- **About this task**: Please, without any pictures, set down exactly the part of the listing below that opens with the line containing "Task: Open the iPhone XS Max device dropdown" and closes with the line containing "Instruction: Select Page".

- **Supplied data**:
━━━━━━━━━━━━━━━━━━━━━━━━━━━━━━
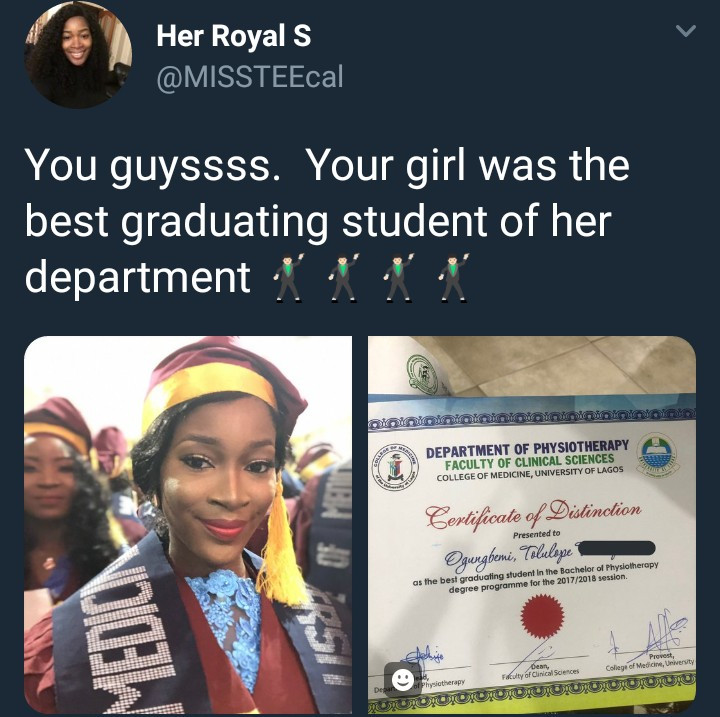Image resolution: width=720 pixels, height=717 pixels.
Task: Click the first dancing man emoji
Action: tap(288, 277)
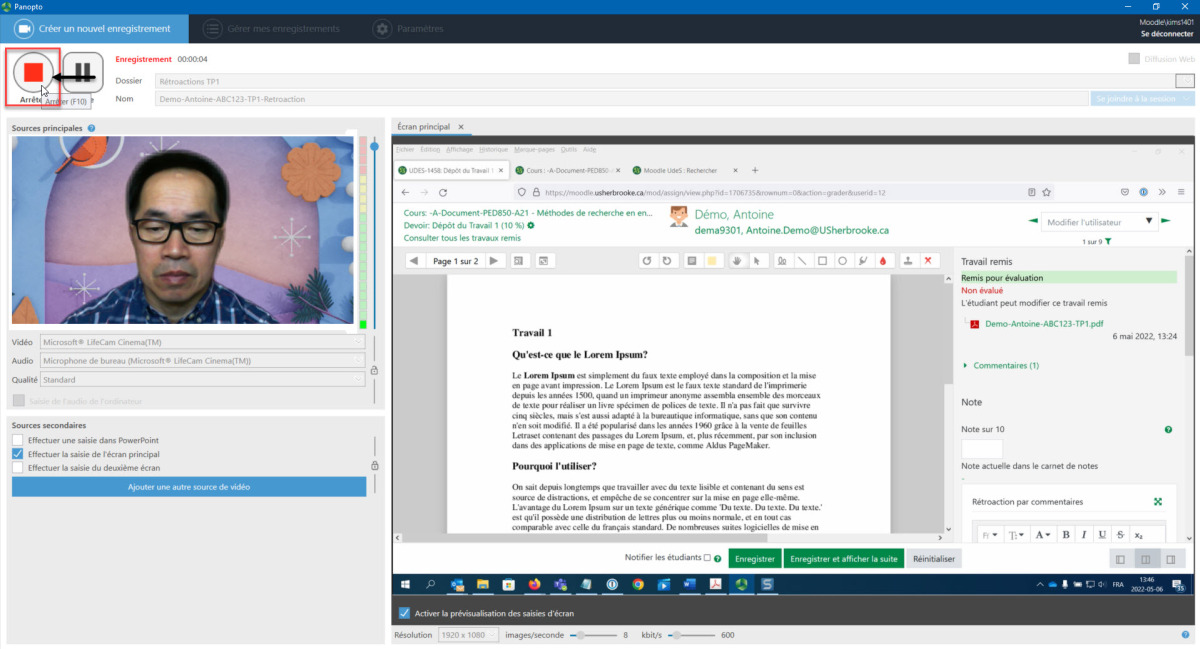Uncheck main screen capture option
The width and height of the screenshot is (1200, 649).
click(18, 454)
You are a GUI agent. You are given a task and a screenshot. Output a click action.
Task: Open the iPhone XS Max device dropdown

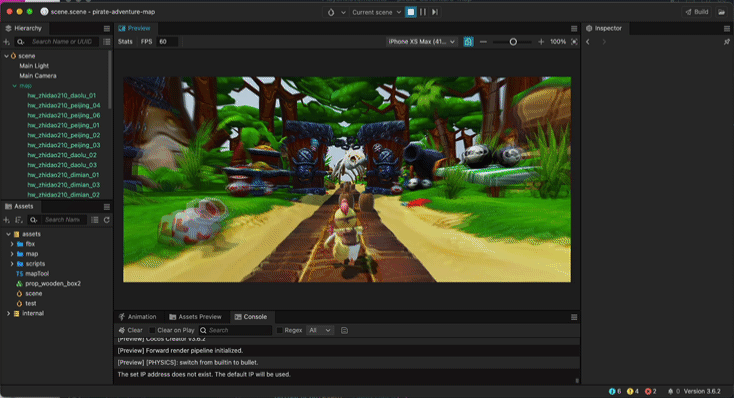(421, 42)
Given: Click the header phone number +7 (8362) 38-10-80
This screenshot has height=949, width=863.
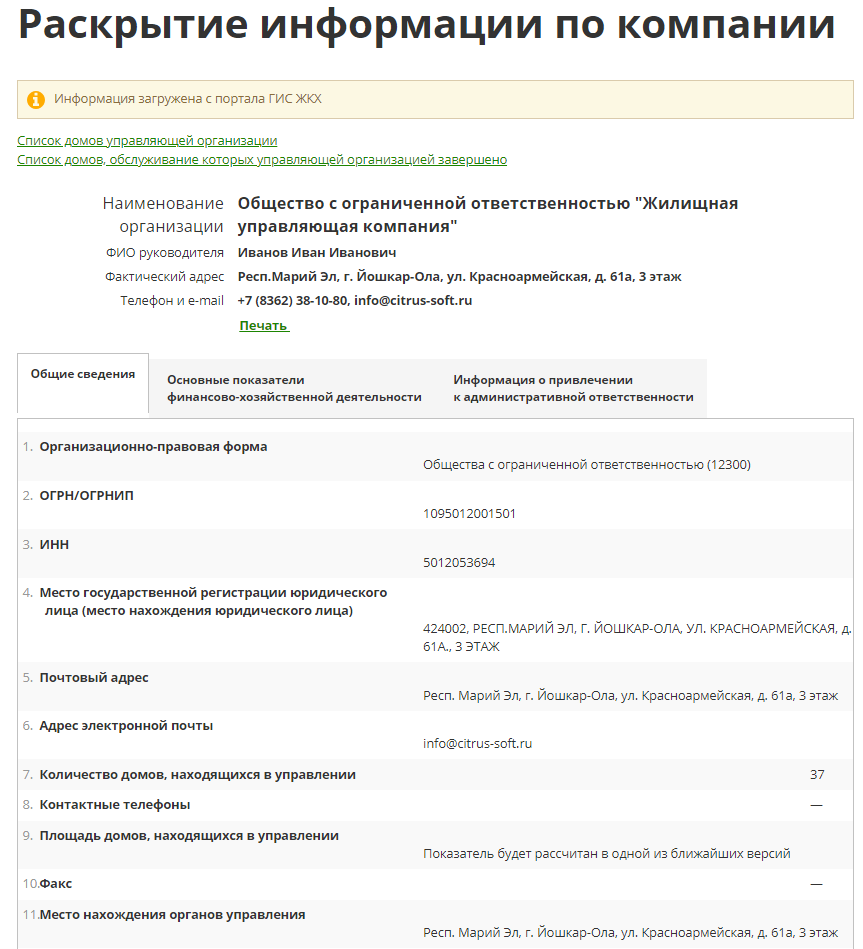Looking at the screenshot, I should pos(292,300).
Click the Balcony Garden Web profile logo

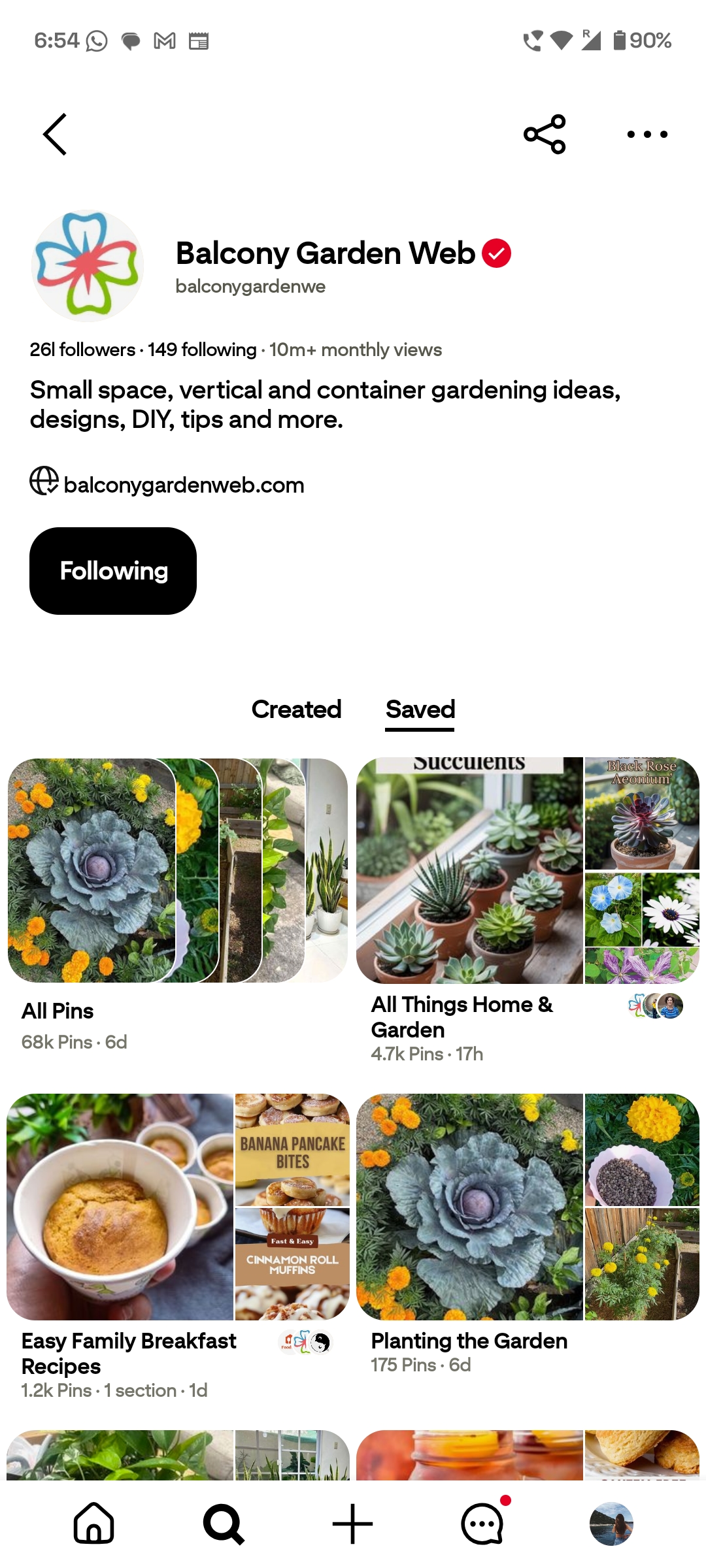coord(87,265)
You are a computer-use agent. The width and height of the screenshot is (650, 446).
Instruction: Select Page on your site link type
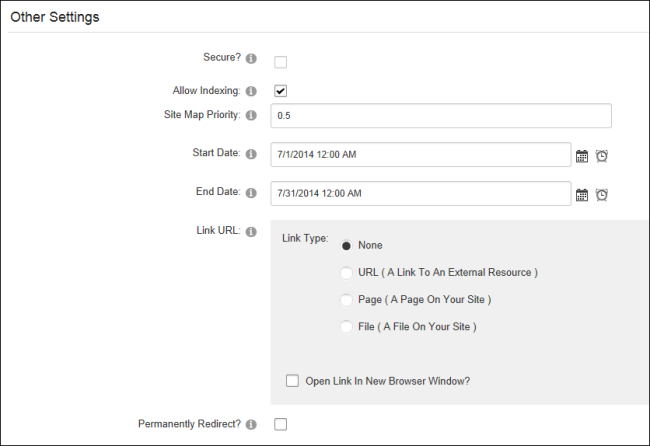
━━━━━━━━━━━━━━━━━━━━━━━━━━━━━━
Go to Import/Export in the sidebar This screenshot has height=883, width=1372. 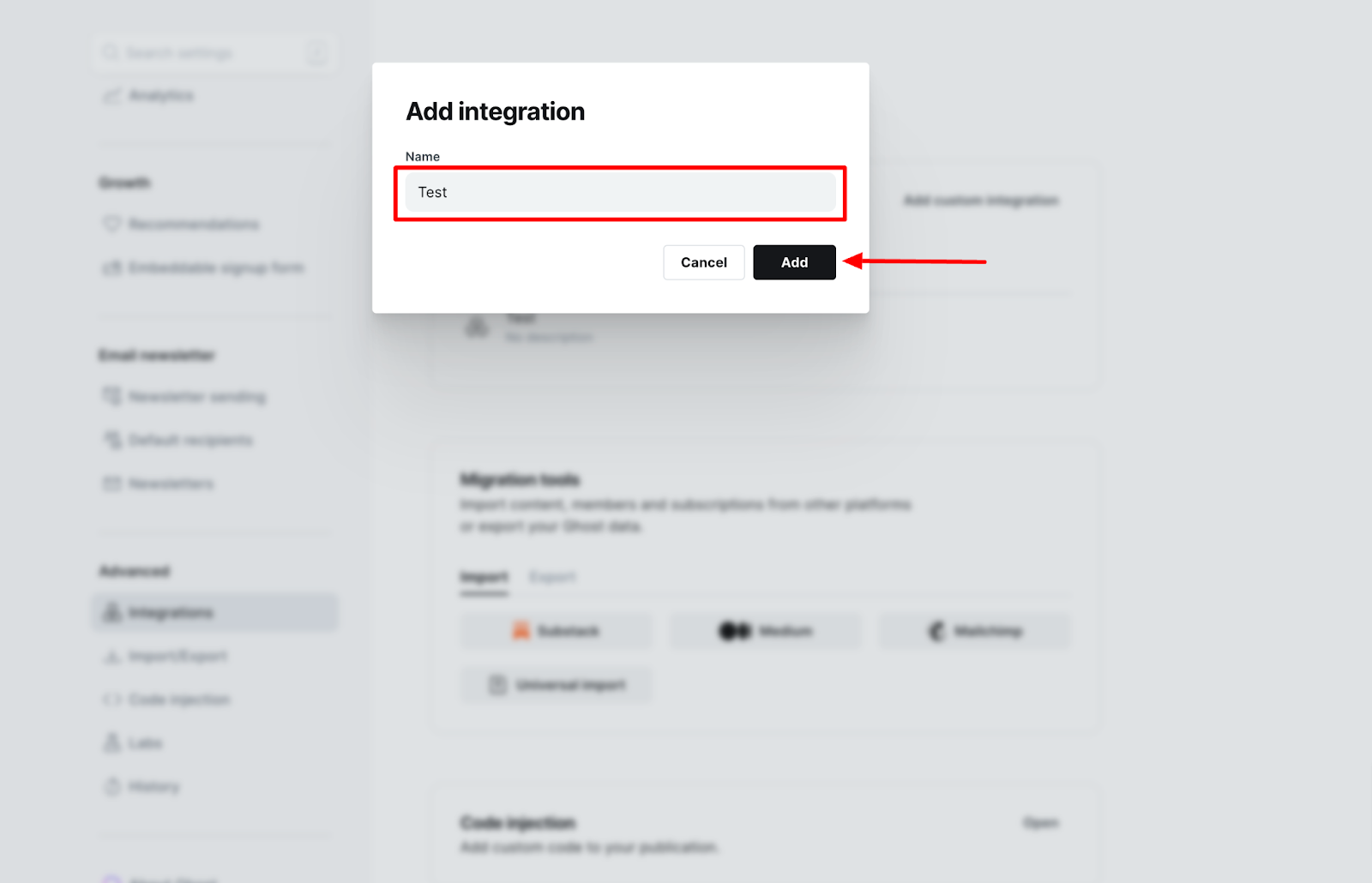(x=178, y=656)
━━━━━━━━━━━━━━━━━━━━━━━━━━━━━━
- **Exercise answer**:
Task: Open the iPhone XS Max device dropdown

(421, 42)
Given: Click the header phone number +7 (8362) 38-10-80
This screenshot has height=949, width=863.
Looking at the screenshot, I should pos(292,300).
Click the Balcony Garden Web profile logo

coord(87,265)
You are a computer-use agent. The width and height of the screenshot is (650, 446).
Instruction: Select Page on your site link type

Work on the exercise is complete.